**What you need to do:**
In the text below about talking to someone with depression, what is depression compared to in the opening quote?

***** Selected text *****

If you know someone who’s depressed, please resolve never to ask them why. Depression isn’t a straightforward response to a bad situation; depression just is, like the weather. Try to understand the blackness, lethargy, hopelessness, and loneliness they’re going through. Be there for them when they come through the other side. It’s hard to be a friend to someone who’s depressed, but it is one of the kindest, noblest, and best things you will ever do.
– Stephen Fry
Many people don’t know how to approach a friend or a family member who has depression. Many feel uncomfortable by this thought. Our society is partly in denial of suffering and does not accept that a person can suffer despite his best efforts. This discomfort and confusion may lead those around the person—despite their best intentions—to be “walking on eggshells”. This is very noticeable to the suffering persons and alienates them further.
I compiled a list of top 5 worst things and 1 best thing to say to a person with depression, with explanations.
What Not To Say:
1. “I know just how you feel.”

***** Given records *****

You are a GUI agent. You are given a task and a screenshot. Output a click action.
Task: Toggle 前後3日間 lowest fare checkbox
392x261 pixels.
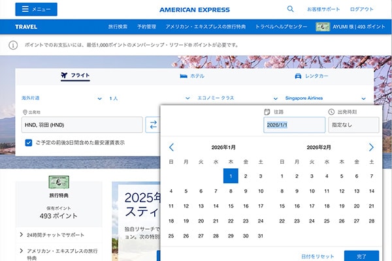pos(29,142)
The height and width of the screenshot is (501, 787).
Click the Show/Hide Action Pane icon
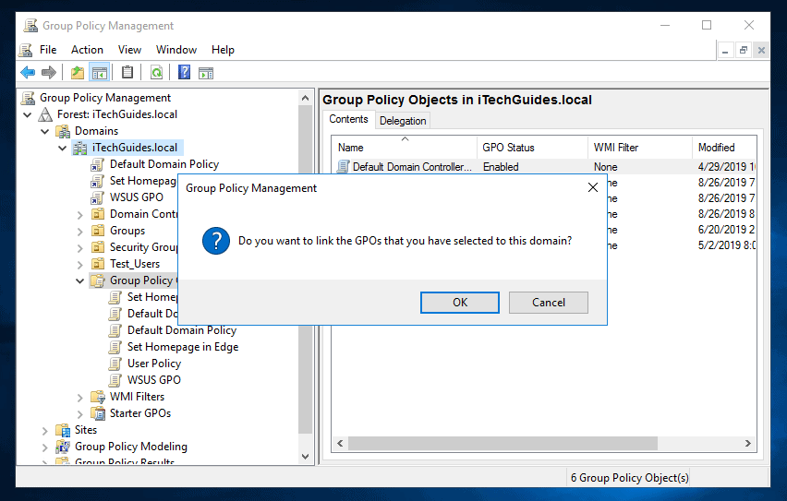(206, 73)
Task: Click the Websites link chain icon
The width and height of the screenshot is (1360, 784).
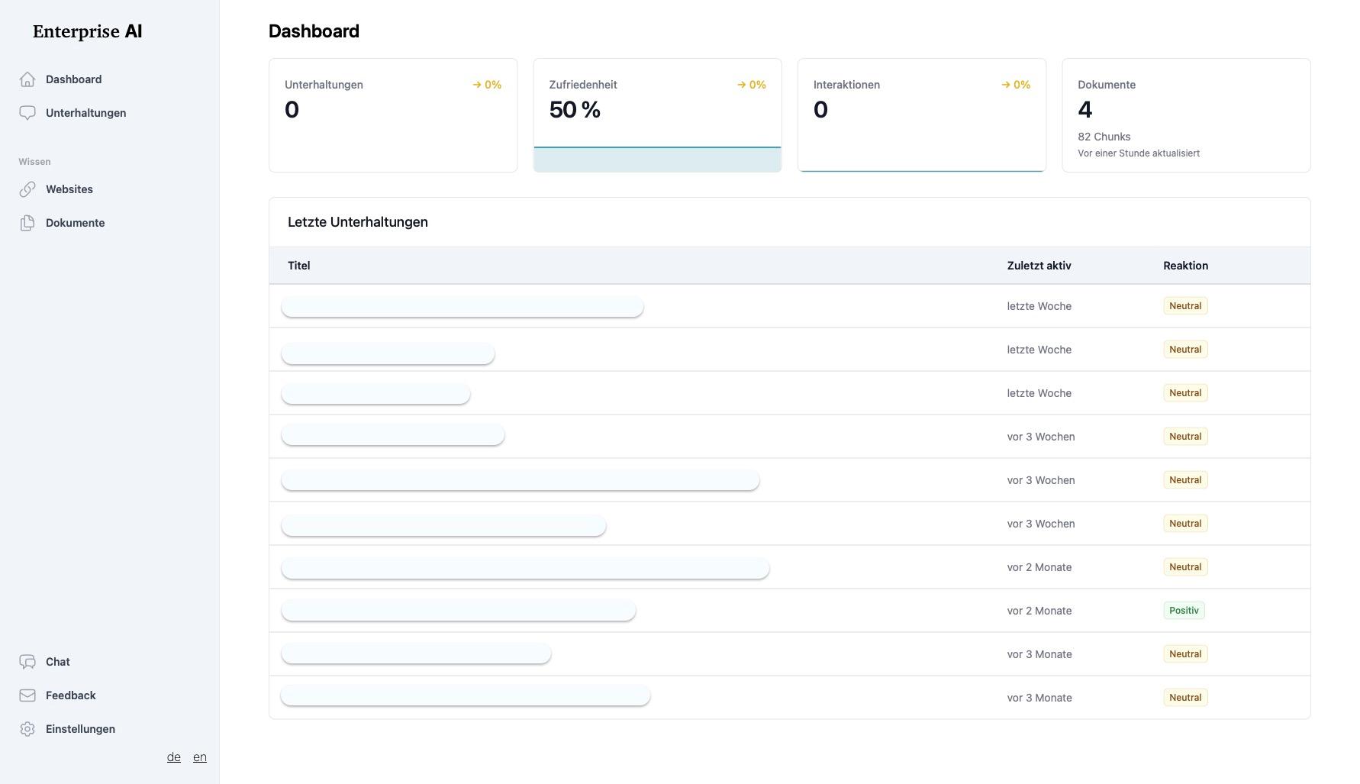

*****

**Task solution:**
The weather.